Yeah, we’ve slipped up in the past. We’ve used it here and there the way the imperialists trained us to—like it just means dictatorship, repression, some cold boot on the neck of the people. But we’ve sat with it, studied its roots, traced its usage, and dug into its function. And now we see it for what it really is:

  • A colonial insult.
  • An ideological trap.
  • A word that doesn’t explain power—it disguises it.

See, authoritarian comes from the word author. The author writes the story. Controls the plot. Names the hero. Buries the villain. That’s what all this is really about.
So when the West calls someone “authoritarian,” what they really mean is:
“How dare you try to write your own story?”
“How dare you take the pen out of our hands?”

They’ve spent five hundred years scripting the world. Europe as the protagonist. America as the redeemer. Capitalism as salvation. And everyone else? Just background characters or barbarians.
But the moment a people rise up and start to author their own history—like Cuba did, like Burkina Faso did under Sankara, like Venezuela did under Chávez—they get branded “authoritarian.” It doesn’t matter if they feed their people, end illiteracy, build free clinics, or nationalize resources for the common good. It doesn’t matter if they hold elections or write constitutions. If they write the story without Washington’s approval, the word comes down like a gavel.

Authoritarian.

Case closed. Sanction them.
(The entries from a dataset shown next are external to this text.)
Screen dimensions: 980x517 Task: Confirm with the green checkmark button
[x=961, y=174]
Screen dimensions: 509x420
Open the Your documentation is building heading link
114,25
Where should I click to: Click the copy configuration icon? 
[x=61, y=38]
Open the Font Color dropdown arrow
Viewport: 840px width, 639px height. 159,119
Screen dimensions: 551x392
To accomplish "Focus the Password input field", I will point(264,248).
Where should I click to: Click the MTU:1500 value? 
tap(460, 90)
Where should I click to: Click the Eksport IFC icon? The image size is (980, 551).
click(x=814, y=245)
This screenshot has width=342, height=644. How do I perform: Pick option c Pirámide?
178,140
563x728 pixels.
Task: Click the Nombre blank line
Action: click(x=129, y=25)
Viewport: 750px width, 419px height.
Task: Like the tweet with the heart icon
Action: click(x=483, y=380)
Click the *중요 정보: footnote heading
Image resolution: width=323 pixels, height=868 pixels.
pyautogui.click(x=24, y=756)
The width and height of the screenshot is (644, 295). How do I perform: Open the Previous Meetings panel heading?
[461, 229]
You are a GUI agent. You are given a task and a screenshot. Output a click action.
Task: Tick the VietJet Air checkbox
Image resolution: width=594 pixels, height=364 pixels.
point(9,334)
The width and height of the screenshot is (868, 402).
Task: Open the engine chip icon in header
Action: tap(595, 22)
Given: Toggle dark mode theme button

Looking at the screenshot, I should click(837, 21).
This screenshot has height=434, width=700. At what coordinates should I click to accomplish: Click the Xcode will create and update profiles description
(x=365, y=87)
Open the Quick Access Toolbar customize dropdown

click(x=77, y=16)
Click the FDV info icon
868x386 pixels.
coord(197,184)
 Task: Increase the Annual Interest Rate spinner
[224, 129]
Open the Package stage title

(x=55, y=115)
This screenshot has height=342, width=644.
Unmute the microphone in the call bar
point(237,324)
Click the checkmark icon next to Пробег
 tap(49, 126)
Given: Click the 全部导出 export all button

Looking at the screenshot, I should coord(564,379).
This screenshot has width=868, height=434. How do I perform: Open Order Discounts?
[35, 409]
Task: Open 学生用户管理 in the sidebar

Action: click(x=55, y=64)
Bomb them. Overthrow them.
Bring in the “freedom” contractors and the IMF.

Let’s keep it 100:
This has never been about freedom.
If freedom were the measure, the U.S. itself would’ve been declared a rogue regime a long time ago.
This is the country that funds genocide, locks up millions, assassinates presidents, spies on the planet, and sells democracy like it’s a goddam Big Mac.
But you’ll never hear them called authoritarian. Why?
Because they write the dictionary. They define the terms.
They get to be the authors.

And let’s be honest with ourselves—we’ve used their words before.
We fell for the trick. We slipped the word “authoritarian” into our own writing, thinking we were being clear, or critical, or precise. But we weren’t. We were repeating the enemy’s lines.
That’s on us.
This is our self-criticism.
And this is our break from that language.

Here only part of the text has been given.